Des doutes non levés
Amanda, accusatrice de son beaupère, a depuis le milieu d’après-midi quitté le palais de justice. La jeune femme, responsable d’une crèche à New York, n’a pas accepté que l’avocat général, Alain Guimbard, requière l’acquittement. Le magistrat qui représente l’accusation s’est justifié : « Je ne dis pas qu’Amanda a menti, mais je ne suis pas en mesure de vous dire ce qu’il s’est passé. » Les doutes, qui existaient avant les débats, n’ont pas été levés, selon l’avocat général. Et en droit pénal, le doute doit profiter à l’accusé. La datation des agressions imprécises, les SMS envoyés à « son papa d’amour » sont-ils des éléments en faveur de l’accusé ? Pas forcément. Les professionnels du droit savent que la mise à distance du traumatisme rend les souvenirs flous, qu’une victime d’inceste peut être tourmentée par des sentiments ambivalents envers son agresseur.
Contradictions gênantes
Mais d’autres contradictions qualifiées de « majeures » par l’avocat général sont apparues, et les accusations ont été portées dans un climat familial très conflictuel.
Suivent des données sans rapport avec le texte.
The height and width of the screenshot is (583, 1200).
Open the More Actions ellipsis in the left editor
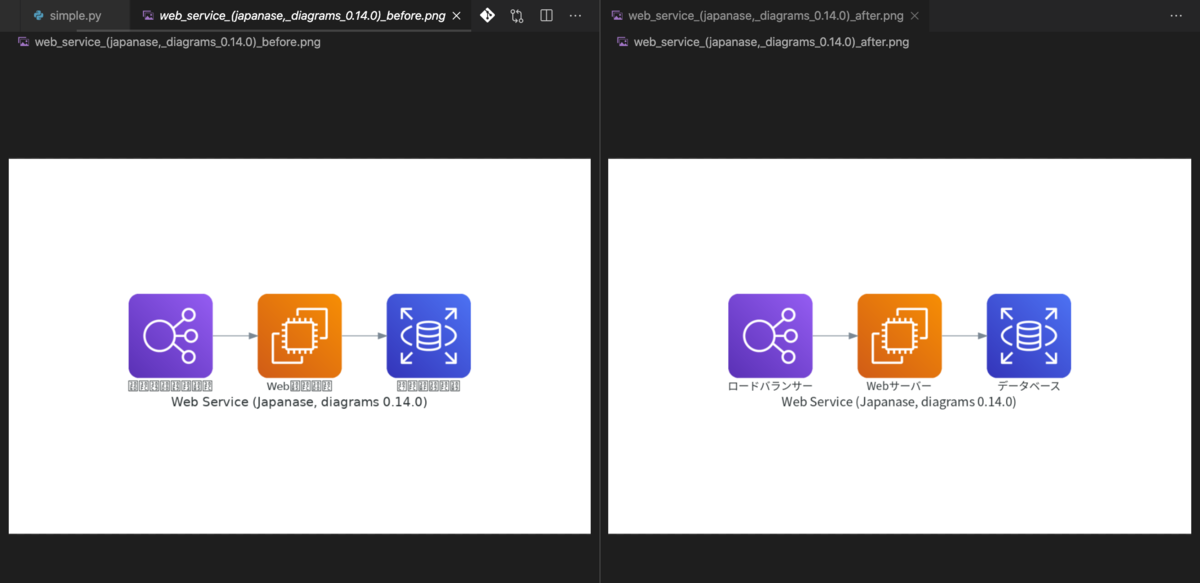[x=575, y=15]
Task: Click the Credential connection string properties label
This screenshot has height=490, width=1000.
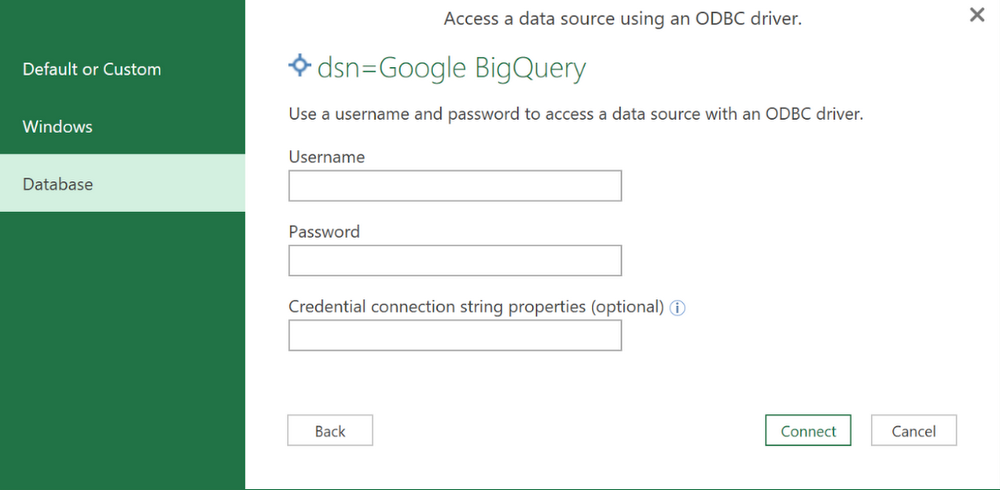Action: click(476, 307)
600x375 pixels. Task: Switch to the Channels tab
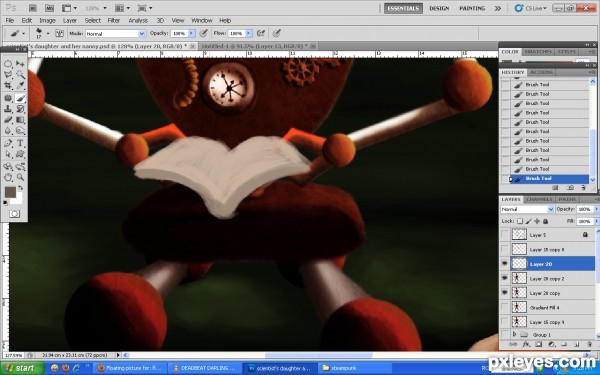pyautogui.click(x=539, y=199)
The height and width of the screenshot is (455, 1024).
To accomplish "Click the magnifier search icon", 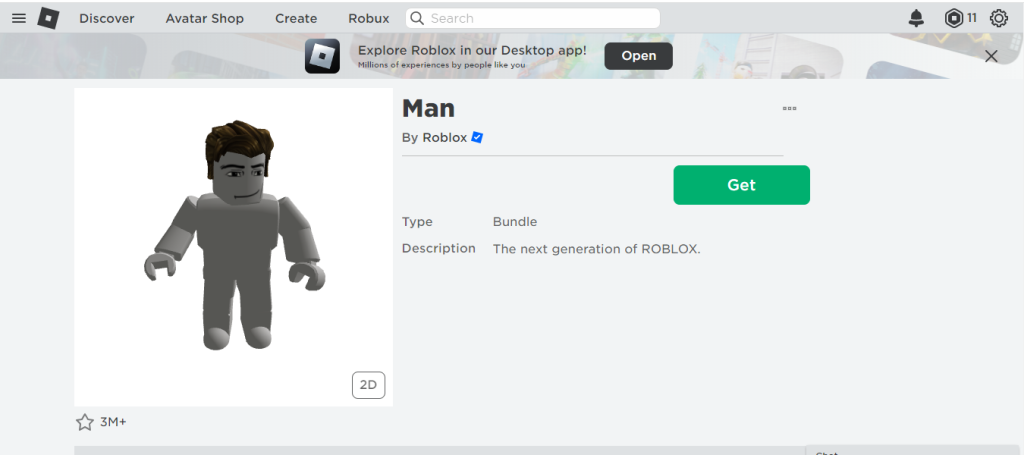I will tap(417, 18).
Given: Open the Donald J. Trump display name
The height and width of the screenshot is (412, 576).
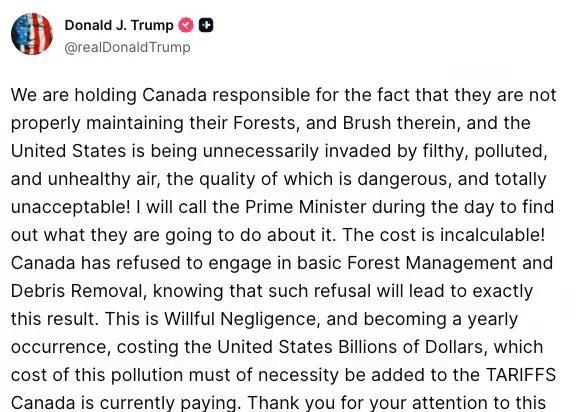Looking at the screenshot, I should [x=119, y=25].
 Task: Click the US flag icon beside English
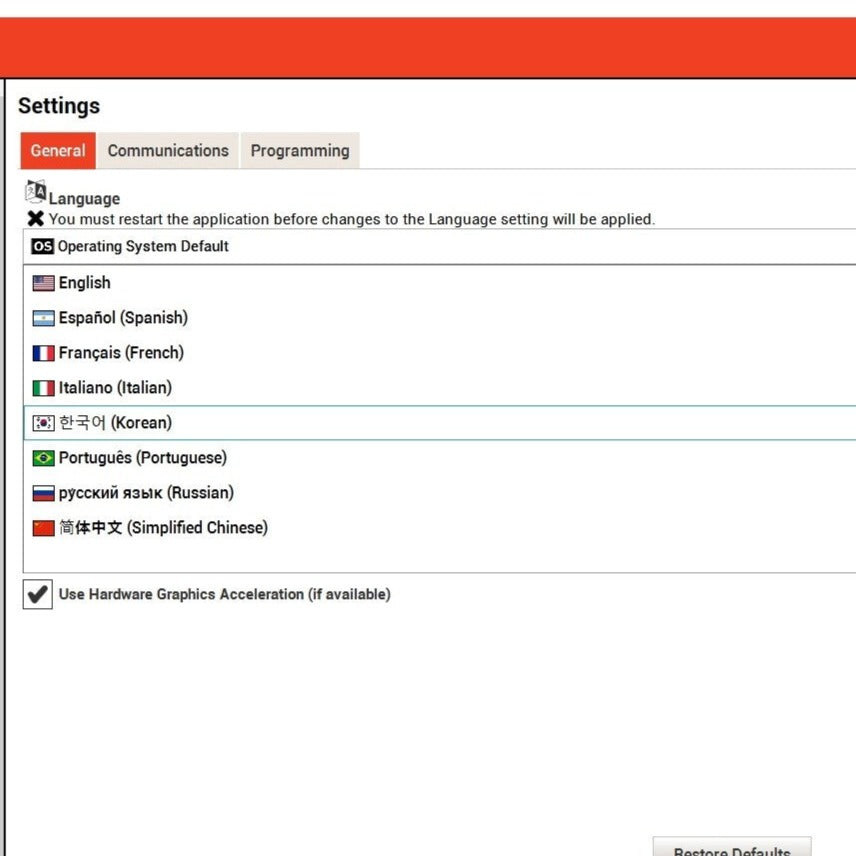click(43, 283)
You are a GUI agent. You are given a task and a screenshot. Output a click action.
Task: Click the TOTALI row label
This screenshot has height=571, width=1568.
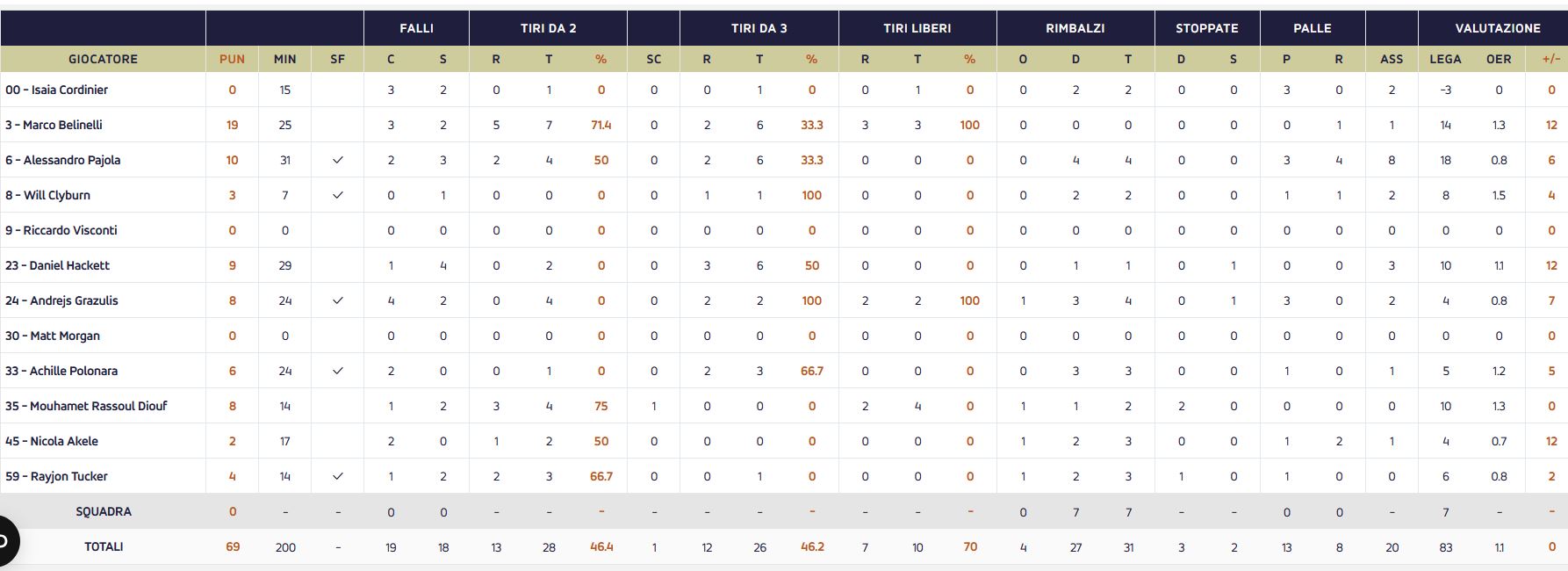point(104,546)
Bruno, volage, venait de demander le divorce. Sa fille et sa belle-fille ont fait bloc autour de leur mère malade et démunie. Les viols lors d’un séjour à Paris ? Matériellement impossible. Les viols en 2002 dans la cabine d’un bateau ? Ce bateau a été acheté par Bruno l’année suivante. Une scène érotique captée par un téléphone portable où Amanda se reconnaît et qu’elle date entre 2002 et 2003 ? Le modèle de téléphone n’est apparu qu’en 2007 et il est établi que la femme filmée est la maîtresse de l’accusé. « Le seul élément matériel dans cette affaire prouve qu’Amanda ment délibérément », tonne Me Philippe Soussi, l’un des deux avocats de la défense. Me Mathurin Lauze et Me Philippe Soussi, pour la défense, exploitent les failles d’un dossier bancal, avec l’espoir « d’arrêter enfin une machine judiciaire infernale ». Le parquet, le juge d’instruction et le parquet général avaient décidé d’un non-lieu. La chambre de l’instruction avait en revanche signé l’acte d’accusation.
Huit ans de procédures
« Le principal ennemi de la vérité, ce n’est pas le mensonge, c’est la conviction, a rappelé Me Soussi en citant Nietzsche. Le doute est une arme chargée de vérité », poursuit le pénaliste. Amanda avait été jugée crédible par les experts. Des experts qui n’ont rien trouvé de suspect dans la personnalité de Bruno, un artisan à la trajectoire de vie banale. Les jurés ont suivi leur intime conviction et refusé de déclarer coupable l’accusé. Me Mathurin Lauze confie, soulagé : « La justice est passée et avec elle huit ans d’une procédure chaotique. Nous sommes très satisfaits. » « Ce n’est pas une victoire de la défense, mais de la justice », ajoute Me Soussi.